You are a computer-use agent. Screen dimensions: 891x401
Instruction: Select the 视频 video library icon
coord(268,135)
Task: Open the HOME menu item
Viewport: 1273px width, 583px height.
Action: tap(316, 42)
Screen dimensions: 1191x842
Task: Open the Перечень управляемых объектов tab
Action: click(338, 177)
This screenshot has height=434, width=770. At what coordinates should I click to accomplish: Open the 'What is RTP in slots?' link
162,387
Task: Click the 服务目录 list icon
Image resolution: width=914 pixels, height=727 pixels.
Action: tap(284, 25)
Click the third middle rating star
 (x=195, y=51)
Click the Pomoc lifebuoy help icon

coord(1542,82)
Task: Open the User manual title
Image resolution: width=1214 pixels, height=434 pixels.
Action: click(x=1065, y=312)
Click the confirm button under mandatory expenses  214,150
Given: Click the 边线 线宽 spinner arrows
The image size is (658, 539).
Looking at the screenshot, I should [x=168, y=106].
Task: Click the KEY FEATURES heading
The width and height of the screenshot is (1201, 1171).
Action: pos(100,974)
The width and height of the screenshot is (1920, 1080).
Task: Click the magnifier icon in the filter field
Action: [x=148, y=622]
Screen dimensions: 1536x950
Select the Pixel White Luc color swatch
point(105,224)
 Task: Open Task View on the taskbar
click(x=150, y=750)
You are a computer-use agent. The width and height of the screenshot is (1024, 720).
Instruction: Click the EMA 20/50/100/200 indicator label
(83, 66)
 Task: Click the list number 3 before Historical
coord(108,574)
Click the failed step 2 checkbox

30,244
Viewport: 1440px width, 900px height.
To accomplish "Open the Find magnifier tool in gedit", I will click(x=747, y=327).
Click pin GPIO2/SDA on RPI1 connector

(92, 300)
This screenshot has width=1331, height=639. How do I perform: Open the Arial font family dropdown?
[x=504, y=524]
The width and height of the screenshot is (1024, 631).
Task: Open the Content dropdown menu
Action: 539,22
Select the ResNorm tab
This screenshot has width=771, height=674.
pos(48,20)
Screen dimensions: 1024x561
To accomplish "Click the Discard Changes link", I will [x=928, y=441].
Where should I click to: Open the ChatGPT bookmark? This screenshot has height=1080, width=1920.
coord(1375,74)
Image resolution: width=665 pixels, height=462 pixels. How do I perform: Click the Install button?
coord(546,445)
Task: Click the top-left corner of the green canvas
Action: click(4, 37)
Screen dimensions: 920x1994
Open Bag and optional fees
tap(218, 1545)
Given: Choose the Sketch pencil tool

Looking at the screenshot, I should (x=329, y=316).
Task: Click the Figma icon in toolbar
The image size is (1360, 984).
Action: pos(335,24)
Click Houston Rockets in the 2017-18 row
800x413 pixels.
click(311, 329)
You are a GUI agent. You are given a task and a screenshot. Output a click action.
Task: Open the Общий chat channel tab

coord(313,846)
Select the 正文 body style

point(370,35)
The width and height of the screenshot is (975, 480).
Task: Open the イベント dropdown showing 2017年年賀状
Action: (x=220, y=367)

════════════════════

Please write out all the lines of the entries above as a JSON list of strings, with one string per line and blank lines left out.

[
  "You are a computer-use agent. Screen dimensions: 891x401",
  "Instruction: Select the 视频 video library icon",
  "coord(268,135)",
  "Task: Open the HOME menu item",
  "Viewport: 1273px width, 583px height.",
  "Action: tap(316, 42)",
  "Screen dimensions: 1191x842",
  "Task: Open the Перечень управляемых объектов tab",
  "Action: click(338, 177)",
  "This screenshot has height=434, width=770. At what coordinates should I click to accomplish: Open the 'What is RTP in slots?' link",
  "162,387",
  "Task: Click the 服务目录 list icon",
  "Image resolution: width=914 pixels, height=727 pixels.",
  "Action: tap(284, 25)",
  "Click the third middle rating star",
  " (x=195, y=51)",
  "Click the Pomoc lifebuoy help icon",
  "coord(1542,82)",
  "Task: Open the User manual title",
  "Image resolution: width=1214 pixels, height=434 pixels.",
  "Action: click(x=1065, y=312)",
  "Click the confirm button under mandatory expenses  214,150",
  "Given: Click the 边线 线宽 spinner arrows",
  "The image size is (658, 539).",
  "Looking at the screenshot, I should [x=168, y=106].",
  "Task: Click the KEY FEATURES heading",
  "The width and height of the screenshot is (1201, 1171).",
  "Action: pos(100,974)",
  "The width and height of the screenshot is (1920, 1080).",
  "Task: Click the magnifier icon in the filter field",
  "Action: [x=148, y=622]",
  "Screen dimensions: 1536x950",
  "Select the Pixel White Luc color swatch",
  "point(105,224)",
  " Task: Open Task View on the taskbar",
  "click(x=150, y=750)",
  "You are a computer-use agent. The width and height of the screenshot is (1024, 720).",
  "Instruction: Click the EMA 20/50/100/200 indicator label",
  "(83, 66)",
  " Task: Click the list number 3 before Historical",
  "coord(108,574)",
  "Click the failed step 2 checkbox",
  "30,244",
  "Viewport: 1440px width, 900px height.",
  "To accomplish \"Open the Find magnifier tool in gedit\", I will click(x=747, y=327).",
  "Click pin GPIO2/SDA on RPI1 connector",
  "(92, 300)",
  "This screenshot has width=1331, height=639. How do I perform: Open the Arial font family dropdown?",
  "[x=504, y=524]",
  "The width and height of the screenshot is (1024, 631).",
  "Task: Open the Content dropdown menu",
  "Action: 539,22",
  "Select the ResNorm tab",
  "This screenshot has width=771, height=674.",
  "pos(48,20)",
  "Screen dimensions: 1024x561",
  "To accomplish \"Click the Discard Changes link\", I will [x=928, y=441].",
  "Where should I click to: Open the ChatGPT bookmark? This screenshot has height=1080, width=1920.",
  "coord(1375,74)",
  "Image resolution: width=665 pixels, height=462 pixels. How do I perform: Click the Install button?",
  "coord(546,445)",
  "Task: Click the top-left corner of the green canvas",
  "Action: click(4, 37)",
  "Screen dimensions: 920x1994",
  "Open Bag and optional fees",
  "tap(218, 1545)",
  "Given: Choose the Sketch pencil tool",
  "Looking at the screenshot, I should (x=329, y=316).",
  "Task: Click the Figma icon in toolbar",
  "The image size is (1360, 984).",
  "Action: pos(335,24)",
  "Click Houston Rockets in the 2017-18 row",
  "800x413 pixels.",
  "click(311, 329)",
  "You are a GUI agent. You are given a task and a screenshot. Output a click action.",
  "Task: Open the Общий chat channel tab",
  "coord(313,846)",
  "Select the 正文 body style",
  "point(370,35)",
  "The width and height of the screenshot is (975, 480).",
  "Task: Open the イベント dropdown showing 2017年年賀状",
  "Action: (x=220, y=367)"
]